[Saved entries]

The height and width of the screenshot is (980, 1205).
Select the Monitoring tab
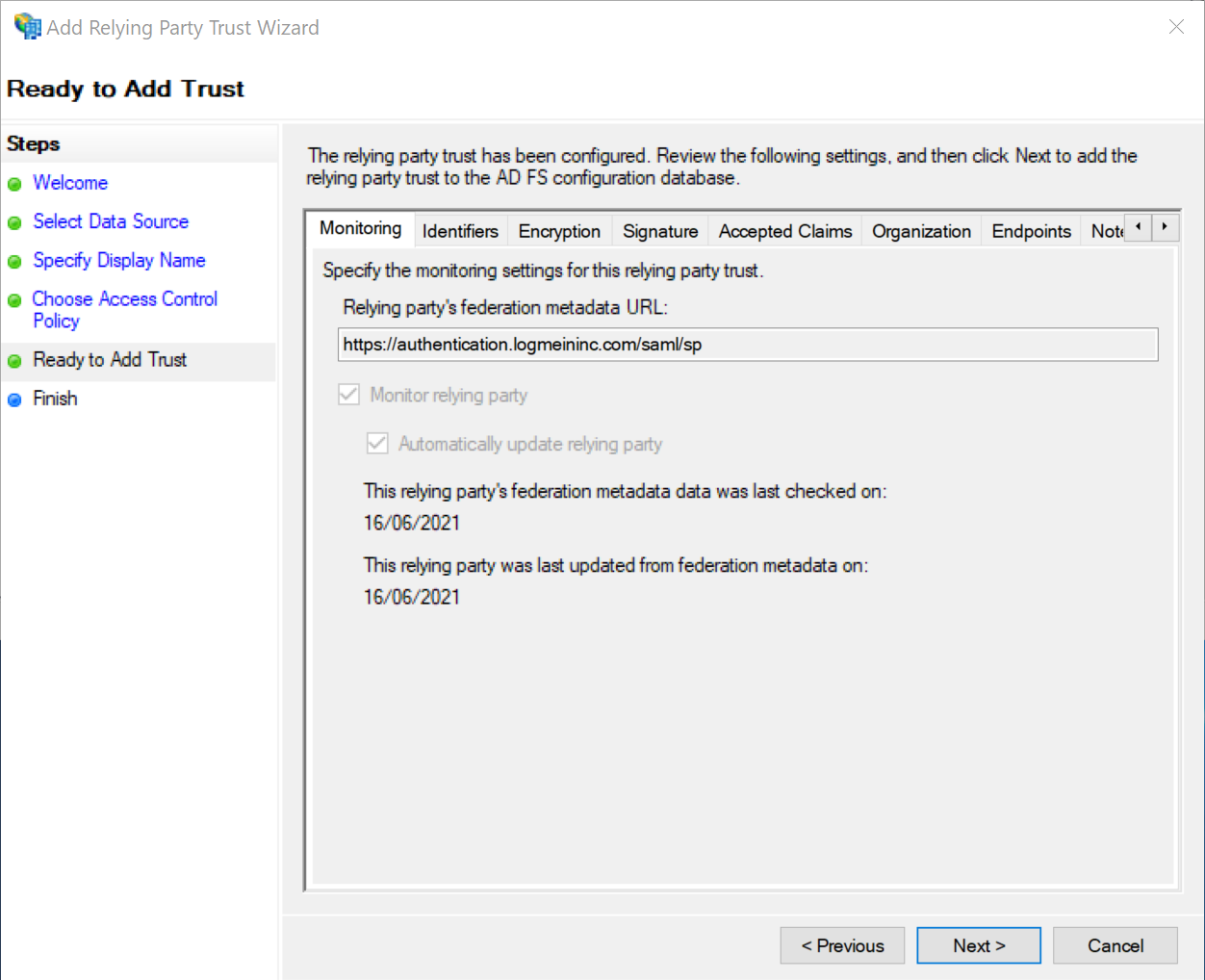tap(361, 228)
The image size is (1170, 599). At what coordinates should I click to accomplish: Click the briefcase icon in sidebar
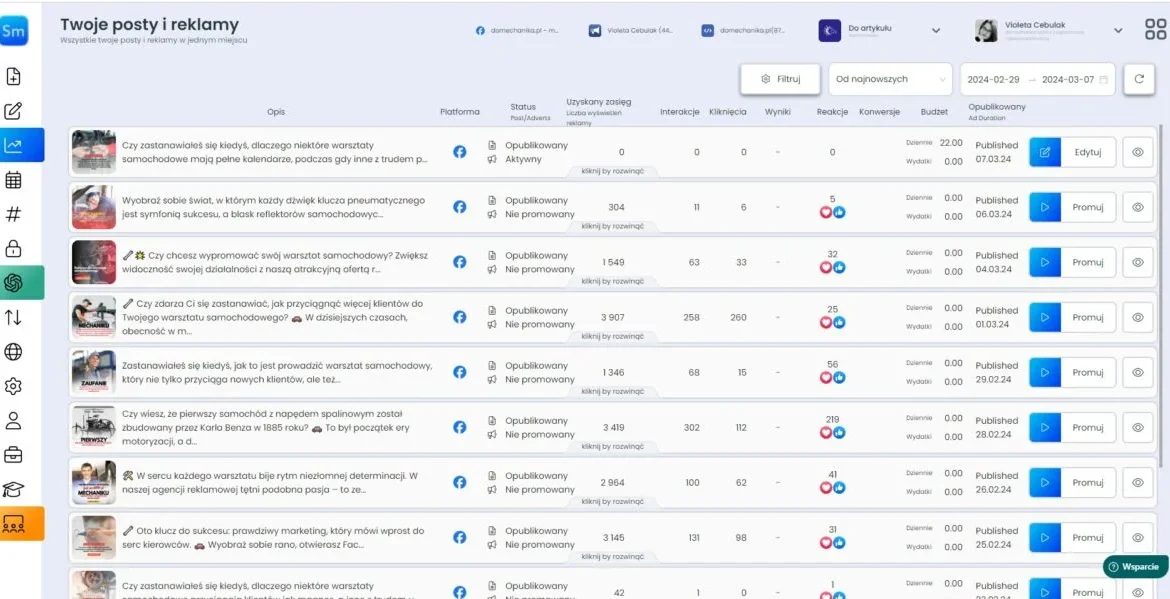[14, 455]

▶ **What you should do**
Transcribe all entries above exactly. Omit the pictures.

▶ **Expected output**
The height and width of the screenshot is (980, 1205).
Select the Monitoring tab
tap(361, 228)
The image size is (1170, 599). At what coordinates should I click to accomplish: Click the briefcase icon in sidebar
[14, 455]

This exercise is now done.